Insulin is a hormone which plays a key role in the regulation of blood glucose (sugar) levels. This hormone plays other essential roles in the body’s metabolism. It regulates your body’s metabolism of carbohydrates, fats, and proteins. Sound important? That’s because it is. A lack of insulin, or an inability to adequately respond to insulin, can each lead to the development of the symptoms of diabetes. Administration of synthetic insulin in individuals with diabetes is essential in certain instances of the condition. 


The discovery and advancement of insulin as a treatment for diabetes can be traced back to the 19th century. Research into the development of insulin has driven scientists to take very important steps towards understanding human biology, with several scientists receiving Noble Prize Awards for research into the hormone.

All of it started with Dr Frederick Banting and medical student Charles Best performing experiments on the pancreases of dogs in Toronto, Canada.  In 1920, Professor John Macleod who was then a lecturer in physiology at the University of Toronto was approached by Dr Banting with his idea of curing diabetes with a pancreatic extract. Professor Macleod was not enthusiastic initially, because he knew about unsuccessful experiments in this direction by other researchers. He thought it more likely that the nervous system had a crucial role in regulating blood glucose concentration.
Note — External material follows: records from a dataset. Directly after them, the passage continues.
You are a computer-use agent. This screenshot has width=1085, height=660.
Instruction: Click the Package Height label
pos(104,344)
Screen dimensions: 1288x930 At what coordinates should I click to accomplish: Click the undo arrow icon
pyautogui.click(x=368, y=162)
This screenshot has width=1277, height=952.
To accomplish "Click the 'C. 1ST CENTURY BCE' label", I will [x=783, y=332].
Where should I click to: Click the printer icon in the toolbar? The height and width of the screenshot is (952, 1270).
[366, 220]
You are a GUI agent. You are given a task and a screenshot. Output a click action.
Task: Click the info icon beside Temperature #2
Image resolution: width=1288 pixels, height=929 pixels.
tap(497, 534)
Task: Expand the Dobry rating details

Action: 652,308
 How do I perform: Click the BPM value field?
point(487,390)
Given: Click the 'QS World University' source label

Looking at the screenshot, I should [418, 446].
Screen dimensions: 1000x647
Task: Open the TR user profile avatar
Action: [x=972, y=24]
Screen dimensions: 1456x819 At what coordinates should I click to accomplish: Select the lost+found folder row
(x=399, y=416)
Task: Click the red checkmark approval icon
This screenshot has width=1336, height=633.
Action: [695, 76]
Dr Banting managed to convince Professor Macleod to lend him and Best laboratory space during a vacation that summer to carry out the experiments. The experiments entailed the removal of the pancreases of dogs under study. When the pancreases were removed, the dogs showed symptoms of diabetes. The pancreas was then sliced and ground up into an injectable extract. This was injected a few times a day which helped the dogs to regain health. This extract was later named ‘Insulin’.

Bertram Collip, a biochemist, later joined the team to provide help with purifying the insulin to be used for testing on humans. After the group had experimented enough to gain an understanding of the required doses and how best to treat hypoglycemia, their insulin was deemed ready to be tried on patients.

In January 1922, a 14-year-old Canadian boy named Leonard Thompson laid in Toronto General Hospital dying from diabetes. He was at risk of slipping into a diabetic coma. To avoid this, Leonard’s father allowed him to be injected with the new pancreatic extract, now known as insulin. Before the discovery of insulin, people with diabetes were subjected to a starvation diet, with little hope for survival. Leonard lived another 13 years before succumbing to pneumonia.

Although pancreatic extracts remained the main source of insulin for a long time, in 1936 Hans Christian Hagedorn discovered that the action of insulin could be prolonged with the addition of protamine, a basic protein widely available from fish sperm. Following this discovery, protamine insulin, with an approximate duration of 12h, was increasingly used in people with diabetes to good effect.

Later, Scott and Fisher discovered that zinc could be added to protamine insulin. This paved way for the development of Neutral Protamine Hagedorn (NPH). The sequencing of insulin by Frederick Sanger then led to the synthesis of the first genetically engineered or “human” insulin using DNA recombinant technology. This was derived from E. Coli bacteria, and Eli Lilly pharmaceutical company began selling it under the brand “Humulin” through the 1980s.

The need to make insulin mimic the naturally produced insulin and enhanced knowledge of amino acid sequencing paved way for the introduction of synthetic ( or analog) insulin. These are now used extensively in people with Diabetes.

Insulin is currently available in many forms, from regular human insulin to ultra-rapid and ultra-long acting insulins. People with diabetes can pick from a range of formulations and ways to take their insulin based on their unique needs and lifestyles. Insulin has come a long way from Humalog to Novolog, and from insulin pens to insulin pumps. Although it isn’t a cure for diabetes, it is a  lifesaver.

So, where does insulin go from here? Scientists aren’t sure (but they’re working hard to figure it out), but one thing is certain: insulin is a medical marvel in the world of diabetes.